> **Task statement**:
Your answer should consist of every line from the records that holds the string "computer".

[Records from a data source]
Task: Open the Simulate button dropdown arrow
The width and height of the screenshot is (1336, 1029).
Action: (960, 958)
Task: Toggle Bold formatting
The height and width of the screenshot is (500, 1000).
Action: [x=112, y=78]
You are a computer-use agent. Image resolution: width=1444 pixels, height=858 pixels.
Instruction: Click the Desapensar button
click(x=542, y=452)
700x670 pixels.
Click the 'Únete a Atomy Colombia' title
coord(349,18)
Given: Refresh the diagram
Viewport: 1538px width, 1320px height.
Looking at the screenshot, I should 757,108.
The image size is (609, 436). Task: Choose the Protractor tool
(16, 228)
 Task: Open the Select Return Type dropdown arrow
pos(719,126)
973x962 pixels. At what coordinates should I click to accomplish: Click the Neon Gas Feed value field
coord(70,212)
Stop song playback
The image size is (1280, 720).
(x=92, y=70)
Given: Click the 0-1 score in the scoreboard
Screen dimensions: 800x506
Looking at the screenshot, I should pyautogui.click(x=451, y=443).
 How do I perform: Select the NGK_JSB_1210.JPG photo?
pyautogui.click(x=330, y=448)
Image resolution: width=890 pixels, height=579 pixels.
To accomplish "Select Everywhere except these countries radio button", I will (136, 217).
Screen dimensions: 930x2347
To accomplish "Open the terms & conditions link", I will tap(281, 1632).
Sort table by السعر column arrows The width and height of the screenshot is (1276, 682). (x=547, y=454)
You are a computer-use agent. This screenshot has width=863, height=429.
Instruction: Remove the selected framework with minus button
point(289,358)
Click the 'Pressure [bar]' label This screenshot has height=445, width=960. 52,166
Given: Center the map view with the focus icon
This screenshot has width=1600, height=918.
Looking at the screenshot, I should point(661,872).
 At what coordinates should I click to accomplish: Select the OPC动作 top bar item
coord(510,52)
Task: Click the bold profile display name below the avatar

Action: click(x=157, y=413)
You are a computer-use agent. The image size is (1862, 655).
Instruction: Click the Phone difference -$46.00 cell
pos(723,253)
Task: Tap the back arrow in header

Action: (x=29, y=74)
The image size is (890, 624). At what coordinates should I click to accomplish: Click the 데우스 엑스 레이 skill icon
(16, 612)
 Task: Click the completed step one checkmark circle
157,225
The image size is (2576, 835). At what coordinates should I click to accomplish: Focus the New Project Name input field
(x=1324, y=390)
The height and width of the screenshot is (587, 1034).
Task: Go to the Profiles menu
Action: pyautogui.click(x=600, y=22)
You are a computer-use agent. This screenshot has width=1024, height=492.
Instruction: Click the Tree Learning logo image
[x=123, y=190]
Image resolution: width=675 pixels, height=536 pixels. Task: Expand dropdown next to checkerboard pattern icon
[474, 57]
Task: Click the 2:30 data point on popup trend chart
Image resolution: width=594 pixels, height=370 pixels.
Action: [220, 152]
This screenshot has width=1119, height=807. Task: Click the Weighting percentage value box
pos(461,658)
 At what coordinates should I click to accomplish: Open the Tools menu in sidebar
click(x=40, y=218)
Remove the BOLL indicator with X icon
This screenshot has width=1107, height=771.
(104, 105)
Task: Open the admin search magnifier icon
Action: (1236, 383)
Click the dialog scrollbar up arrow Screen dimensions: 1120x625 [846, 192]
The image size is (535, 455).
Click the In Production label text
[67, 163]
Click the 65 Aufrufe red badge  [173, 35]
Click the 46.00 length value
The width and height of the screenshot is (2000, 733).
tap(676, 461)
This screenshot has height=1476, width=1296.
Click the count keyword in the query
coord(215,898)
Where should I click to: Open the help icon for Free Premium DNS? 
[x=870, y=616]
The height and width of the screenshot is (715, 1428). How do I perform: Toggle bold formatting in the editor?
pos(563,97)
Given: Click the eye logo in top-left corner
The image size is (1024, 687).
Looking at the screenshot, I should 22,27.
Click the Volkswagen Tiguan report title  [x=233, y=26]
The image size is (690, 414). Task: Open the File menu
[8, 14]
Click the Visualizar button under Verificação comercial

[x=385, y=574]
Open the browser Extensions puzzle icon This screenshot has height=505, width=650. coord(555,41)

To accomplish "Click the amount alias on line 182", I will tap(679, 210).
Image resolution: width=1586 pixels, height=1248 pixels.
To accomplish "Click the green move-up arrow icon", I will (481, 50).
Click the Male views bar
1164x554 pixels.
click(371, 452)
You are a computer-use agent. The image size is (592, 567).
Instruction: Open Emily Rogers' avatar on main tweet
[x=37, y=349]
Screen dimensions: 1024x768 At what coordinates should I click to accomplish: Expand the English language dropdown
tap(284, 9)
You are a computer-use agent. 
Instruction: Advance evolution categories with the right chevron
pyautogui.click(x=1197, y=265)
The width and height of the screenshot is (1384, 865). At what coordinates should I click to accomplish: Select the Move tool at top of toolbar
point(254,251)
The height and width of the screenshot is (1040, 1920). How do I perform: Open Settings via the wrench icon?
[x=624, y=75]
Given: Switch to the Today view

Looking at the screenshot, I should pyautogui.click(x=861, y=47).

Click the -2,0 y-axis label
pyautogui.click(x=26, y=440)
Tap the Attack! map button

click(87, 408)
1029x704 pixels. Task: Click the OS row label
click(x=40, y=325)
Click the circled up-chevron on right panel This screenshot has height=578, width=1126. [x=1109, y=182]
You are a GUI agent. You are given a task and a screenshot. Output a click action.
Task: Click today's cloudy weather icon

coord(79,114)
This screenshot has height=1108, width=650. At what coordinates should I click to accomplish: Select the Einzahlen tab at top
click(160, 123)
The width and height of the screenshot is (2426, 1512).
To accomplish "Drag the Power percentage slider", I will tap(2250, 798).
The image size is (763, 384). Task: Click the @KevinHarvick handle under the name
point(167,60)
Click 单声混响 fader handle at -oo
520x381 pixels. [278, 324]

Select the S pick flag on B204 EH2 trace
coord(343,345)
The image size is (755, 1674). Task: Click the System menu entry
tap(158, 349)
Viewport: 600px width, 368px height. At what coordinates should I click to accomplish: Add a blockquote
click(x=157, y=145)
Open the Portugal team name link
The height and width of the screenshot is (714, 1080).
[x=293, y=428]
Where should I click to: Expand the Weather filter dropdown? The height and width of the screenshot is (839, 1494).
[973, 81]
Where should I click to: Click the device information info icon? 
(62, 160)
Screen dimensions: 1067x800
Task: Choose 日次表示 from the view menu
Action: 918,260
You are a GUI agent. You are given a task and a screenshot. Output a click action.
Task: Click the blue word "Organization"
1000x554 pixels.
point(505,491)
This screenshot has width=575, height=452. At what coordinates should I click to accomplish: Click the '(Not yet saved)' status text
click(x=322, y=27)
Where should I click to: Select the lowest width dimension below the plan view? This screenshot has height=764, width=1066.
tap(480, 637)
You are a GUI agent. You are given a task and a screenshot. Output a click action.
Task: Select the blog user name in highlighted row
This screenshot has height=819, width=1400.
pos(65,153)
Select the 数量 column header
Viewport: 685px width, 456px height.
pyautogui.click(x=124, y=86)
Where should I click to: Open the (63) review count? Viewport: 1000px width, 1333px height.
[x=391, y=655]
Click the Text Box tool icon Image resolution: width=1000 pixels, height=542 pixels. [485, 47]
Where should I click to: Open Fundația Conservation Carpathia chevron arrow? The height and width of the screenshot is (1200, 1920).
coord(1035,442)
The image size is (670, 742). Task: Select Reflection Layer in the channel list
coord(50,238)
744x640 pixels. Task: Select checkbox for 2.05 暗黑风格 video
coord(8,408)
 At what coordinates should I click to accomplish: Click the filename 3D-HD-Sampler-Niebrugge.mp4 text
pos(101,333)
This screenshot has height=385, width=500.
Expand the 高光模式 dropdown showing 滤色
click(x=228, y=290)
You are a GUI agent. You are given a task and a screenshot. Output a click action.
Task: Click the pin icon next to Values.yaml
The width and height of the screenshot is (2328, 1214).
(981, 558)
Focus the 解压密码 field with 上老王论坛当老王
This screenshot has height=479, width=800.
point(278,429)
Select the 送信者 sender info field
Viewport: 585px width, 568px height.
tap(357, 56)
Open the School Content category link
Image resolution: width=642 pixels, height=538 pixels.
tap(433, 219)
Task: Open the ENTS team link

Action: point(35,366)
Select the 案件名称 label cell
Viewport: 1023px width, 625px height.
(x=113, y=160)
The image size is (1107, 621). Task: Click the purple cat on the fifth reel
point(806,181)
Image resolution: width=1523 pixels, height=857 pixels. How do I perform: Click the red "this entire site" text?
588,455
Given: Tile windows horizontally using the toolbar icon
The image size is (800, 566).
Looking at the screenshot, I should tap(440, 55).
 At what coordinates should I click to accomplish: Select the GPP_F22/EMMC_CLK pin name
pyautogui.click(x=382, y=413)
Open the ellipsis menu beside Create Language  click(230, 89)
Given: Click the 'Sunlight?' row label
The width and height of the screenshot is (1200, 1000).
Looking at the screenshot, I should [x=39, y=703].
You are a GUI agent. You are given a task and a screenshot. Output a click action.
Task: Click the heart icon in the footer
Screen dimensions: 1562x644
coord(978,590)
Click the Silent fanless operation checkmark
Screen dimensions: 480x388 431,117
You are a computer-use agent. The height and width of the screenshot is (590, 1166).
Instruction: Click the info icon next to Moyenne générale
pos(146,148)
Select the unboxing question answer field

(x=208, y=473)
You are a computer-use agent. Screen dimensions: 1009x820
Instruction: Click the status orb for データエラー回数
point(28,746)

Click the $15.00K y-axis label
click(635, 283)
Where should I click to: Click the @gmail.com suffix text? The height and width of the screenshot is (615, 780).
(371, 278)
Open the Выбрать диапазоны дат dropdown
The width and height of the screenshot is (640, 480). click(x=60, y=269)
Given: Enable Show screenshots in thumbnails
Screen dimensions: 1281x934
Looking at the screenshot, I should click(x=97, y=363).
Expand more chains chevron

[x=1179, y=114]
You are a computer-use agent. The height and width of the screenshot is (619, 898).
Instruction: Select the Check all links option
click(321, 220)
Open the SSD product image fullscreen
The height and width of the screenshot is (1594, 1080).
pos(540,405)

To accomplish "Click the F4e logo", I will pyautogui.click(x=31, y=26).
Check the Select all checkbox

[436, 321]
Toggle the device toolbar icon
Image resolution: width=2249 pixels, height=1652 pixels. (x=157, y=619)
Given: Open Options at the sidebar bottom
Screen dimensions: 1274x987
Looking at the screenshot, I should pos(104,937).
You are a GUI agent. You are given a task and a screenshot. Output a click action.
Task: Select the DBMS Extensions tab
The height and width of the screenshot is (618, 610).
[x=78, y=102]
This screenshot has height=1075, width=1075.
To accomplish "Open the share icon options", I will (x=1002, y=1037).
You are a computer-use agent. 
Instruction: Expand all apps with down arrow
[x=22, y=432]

> **Final answer**:
You are a computer-use agent. Image resolution: width=1444 pixels, height=858 pixels.
You are a computer-use agent. This screenshot has width=863, height=429.
You are a computer-use agent. The image size is (1862, 655).
You are a computer-use agent. This screenshot has width=1024, height=492.
You are a computer-use agent. The image size is (592, 567).
You are a computer-use agent. 
You are a computer-use agent. The height and width of the screenshot is (590, 1166).
You are a computer-use agent. Screen dimensions: 1009x820
You are a computer-use agent. The height and width of the screenshot is (619, 898).
You are a computer-use agent. 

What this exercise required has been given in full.